Passage to read:

While certainly we can recognize that sacrifices existed prior to Moses, we are hard pressed to explain the very similar Levitical sacrificial system in Ugaritic literature, especially since we hold it is a revealed system never before known.

Moreover, the Levitical problem is only part of it, the Psalms are another problem because they are accredited to David several hundred years after the Exodus, as well as Hosea another 200 years after David - and the Ugaritic literature has many of them as well. For example, in Psalms 74:13-14 _"Baal's victory over Leviathan is paralleled by the victories of Yahweh over Leviathian."_ C.F. Pfieffer, Ibid, p 34 We have six hundred years between the Ugaritic account of the legend of Keret and the similarity to the book of Hosea..._"showing the amazing identity of symbols, expressions, connections of words - some words being *hapax legomena* in the Old Testament."_ Cited in Immanuel Velikovsky, A Reply to Stiebing, Pensee Vol 4 No 1 p 40 (1973)

Then there is Psalm 20 which is a complete composition in Ugaritic literature...."_whose geographical standpoint is not Palestine but Phoenicia.....the cumulative evidence for the ultimately Canaanite origin of Psalm 20 is therefore overwhelming_." H.L. Ginsberg, Ibid, p 45 Wright says, _"Psalm 20...is originally a hymn to Baal, borrowed and used of Yahweh."_ Wright, Biblical Archaeology, p 109

"Psalms of Canaanite origin were adapted for Isaelite use", J. Bright, A History of Israel, 2nd Ed, p 215

"The literary texts of Ugarit do demonstrate that many of the Psalms are saturated with Canaanite stylistic and verbal reminiscences, and even with direct quotations from passages found in Ugaritic sources already known to us." W.F. Albright, Archaeology and the Religion of Israel, 5th ed. p 128 (1968)

"Psalm 20... can be identified as an ancient Canaanite cult hymn which has been superficially adopted in terms of Yahweh." K. Bernhardt, Near Eastern Religion Texts Relating to the Old Testament, p 187

Of course, the real problem here is that when conservative Christians principally hold to the application of the text critical method to the New Testament "_as if it was any other book_" and defend its speculative conclusions, then real problems develop when you turn it loose on Ugaritic literature.

Even the "conservative" and Christian scholars that have been involved in Ugaritic comparative studies are compelled to admit that the similarties are so great that the Hebrews borrowed from the Canaanites. Craigie and Ross, for example, admit that Psalm 20 is a copy of Ugaritic literature but then defend it as a polemic to rescue the inspiration of the Old Testament. 

If the inspiration of Psalm 20 comes from Canaan as a polemic against Baal worship adapted to Yahweh, when genuine polemics found in 1 Samuel 5 against Dagon, and 1 Kings 18 against Baal or Isaiah 40-48 against idol worship then it certainly isn't a very convincing argument. The internal inconsistency is just too much for me to choke down.

What is required:
In the passage on Ugaritic literature and the Psalms, who is quoted as calling Psalm 20 originally a hymn to Baal?

Given material:
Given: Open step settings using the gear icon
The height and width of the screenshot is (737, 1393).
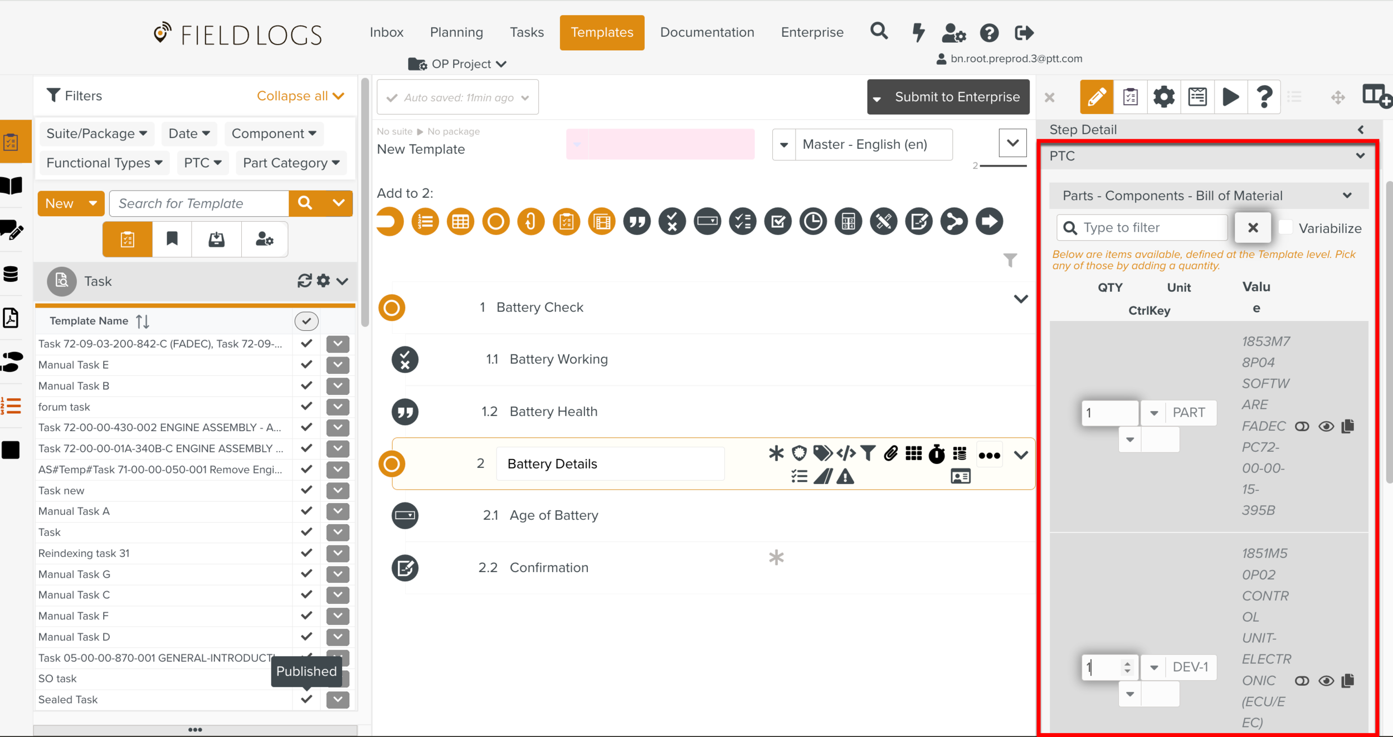Looking at the screenshot, I should (x=1163, y=96).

Result:
Wright